Customize SQL and Aggregations with Studio¶
Information
In this quick guide, we'll explore the Studio feature of DataOS Workbench. Studio is designed to simplify the process of writing complex SQL queries.
Explore advanced techniques for customizing SQL statements and aggregations using the Studio feature. Whether you're a seasoned SQL pro or just getting started, Studio's intuitive interface will help you craft powerful SQL statements with ease.
Suppose you need to analyze sales data to identify trends over time. Instead of manually writing out SQL queries, Studio allows you to select the desired aggregates (like sum, average) and measures (like sales amount, quantity sold) from drop-down menus and generates SQL based on selection.
Key Steps¶
Here are the essential steps to leverage the Studio feature.
Step 1: Launching Studio¶
Let's get hands-on with Studio! Start the Workbench App from DataOS Home and select the catalog, schema, and desired table. Click on the Studio icon, and in a moment, you will see its interface.
Step 2: Showing Raw Records¶
Raw records represent the individual data entries in your dataset, containing raw, unprocessed information.
Suppose you're analyzing a dataset containing Order data for a retail company. Examining the raw records in Studio lets you to view detailed information about each transaction, including the date, customer ID, product purchased, and order amount. This granular view will enable you to identify specific data for further analysis.
- Click on Raw Records.
- Select the columns of interest.
- Click on the Generate SQL button. Studio will generate the SQL query for you.
- Run the query to view the result.
Step 3: Performing Aggregate¶
Studio simplifies data aggregation, enabling you to calculate sums, averages, counts, and more. It allows you to combine multiple data records into a single summary value, providing insights into overall trends and patterns within your dataset.
-
In Studio, select measure. This is a quantitative attribute or metric that you want to analyze or aggregate, such as sales revenue, quantity sold, or customer count. From the drop-down, you can select the applicable aggregate functions for the columns.
-
Select Grouping Criterion.
Grouping is a fundamental operation in data analysis that allows you to organize data based on specific criteria. In Studio, the "Group By" function enables you to group your data by one or more attributes, facilitating deeper analysis and comparison across different categories.
-
Click on Generate SQL.
- The process of generating SQL may take some time.
-
Select the generated SQL query and Run the query.

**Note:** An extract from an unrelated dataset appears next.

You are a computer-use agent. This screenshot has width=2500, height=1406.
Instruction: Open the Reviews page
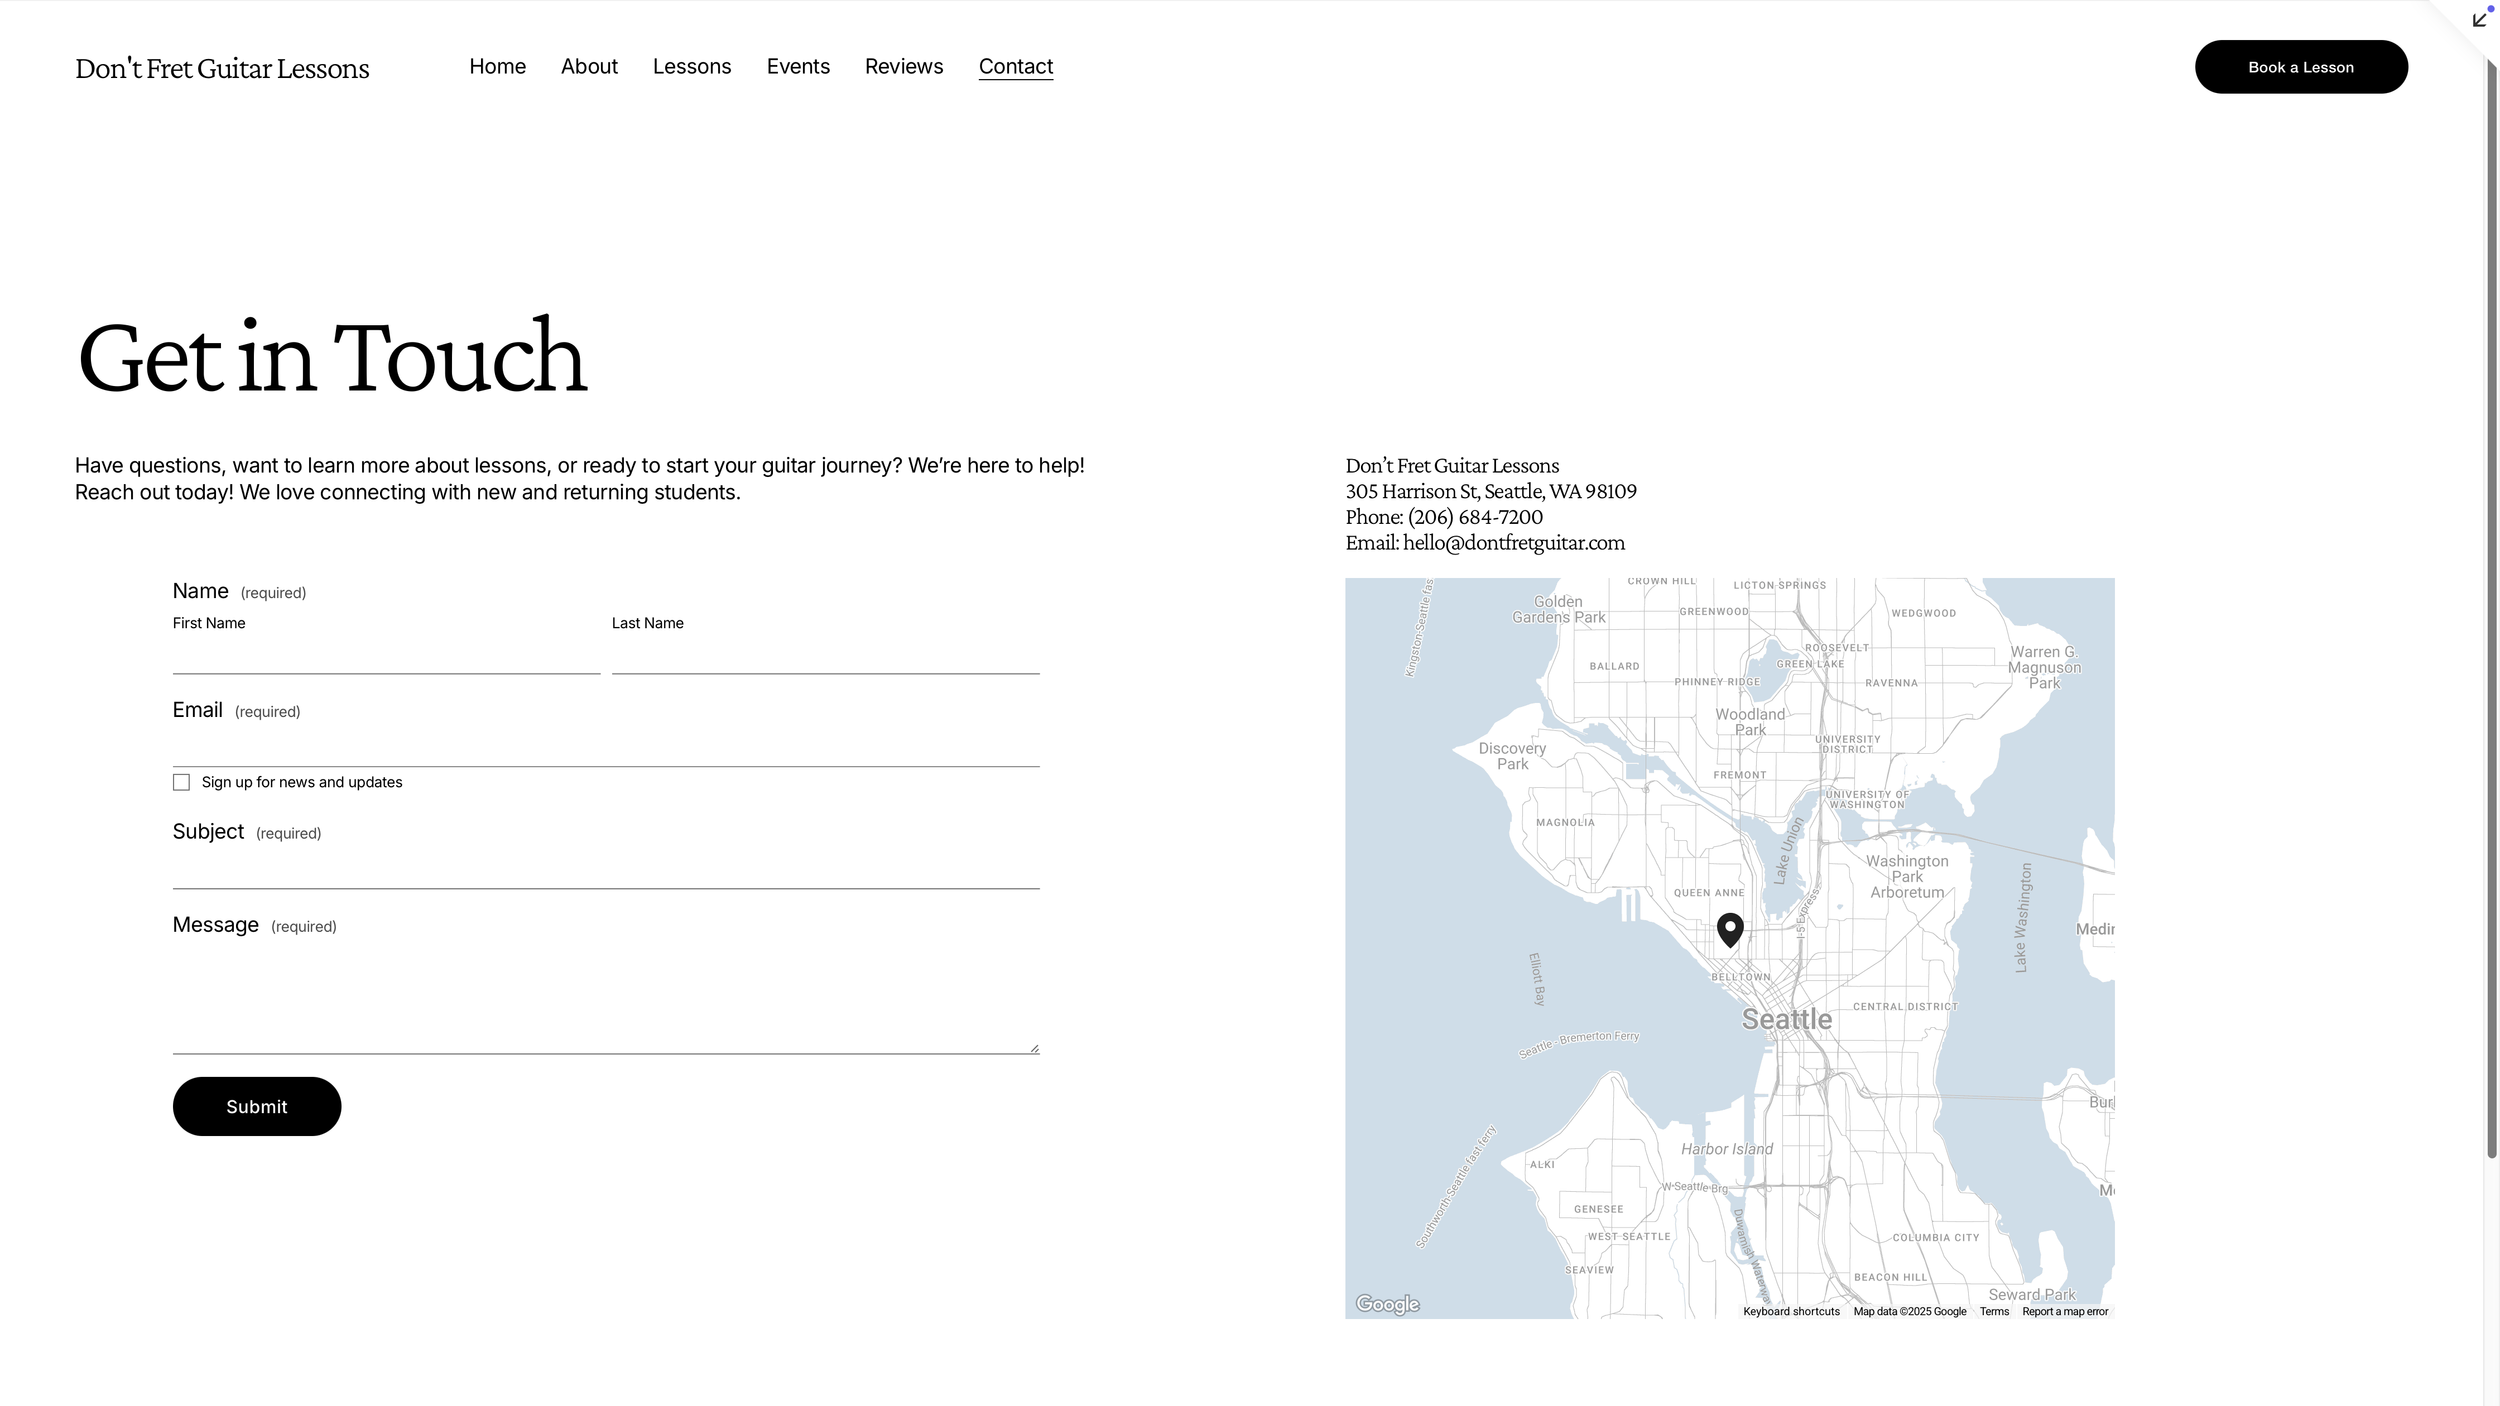[x=904, y=66]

Step 4: Setting Time Interval for Grouping¶
Granularity refers to the level of detail or refinement in your data analysis. Studio allows you to adjust the granularity (such as daily, weekly, or monthly) of your analysis to suit your specific analytical needs. Let us explore sales performance at various levels of detail.
Suppose you want to analyze brand-wise sales data at different levels of granularity for sales trends. To find out the weekly brand-wise average sales amount for the last 30 days, follow the below steps.
- Select "order_amount" as the measure.
- Choose "Average" as the aggregation method.
- Pick the "brand_name" column to group your data. It will allow you to aggregate sales data for each brand separately.
- Choose the field representing time, such as "order_date" in this example.
- Select the desired date range from the available options, such as 30 days for this example.
- Set the granularity to Weekly.
- Click on the “Generate SQL” button. Studio will automatically generate the SQL statement for you.
- Run the query to view the results.
This way, you can get a comprehensive overview of revenue distribution across different brands for a specific period.
Step 5: Filtering Data¶
In Studio, filters enable you to refine your analysis by excluding irrelevant data or isolating specific segments of interest.
Adding rules and groups in filter conditions:
- Add a Rule:
- Click the "Add Rule" button to create a new rule. Define the condition for the rule by selecting a field, operator, and value.
- Group Rules:
- If you have multiple rules and want to group them with logical operators (AND, OR), click the "Add Group" button.
- Arrange the rules within the group by dragging and dropping them as needed.
- Choose the logical operator (AND, OR) to define the relationship between the grouped rules.
-
Nested Groups:
You can nest groups within other groups to create more complex filtering logic.
- Click on the "Add Group" button within an existing group to create a nested group.
- Define the conditions and logical operators for the nested group just like you did for the main group.
Let's assume you want to calculate the total order amount per region, but you also want to exclude certain records from the calculation, such as you are only interested in the age group (25-50).
In Studio, follow the below steps to customize the SQL statement by adding a filter to exclude data points falling outside a defined range.
- Click Aggregate.
- Select the desired measure from the drop-down.
- Select fields for grouping. You can select multiple fields for nested groups.
- Choose the field that represents time.
- Specify filter condition with AND/OR operator.
-
Click Generate SQL.
-
Run the generated query.
So, whether you're crunching numbers for sales reports or finding patterns in your data, you can use Studio features to turn your SQL queries into actionable insights.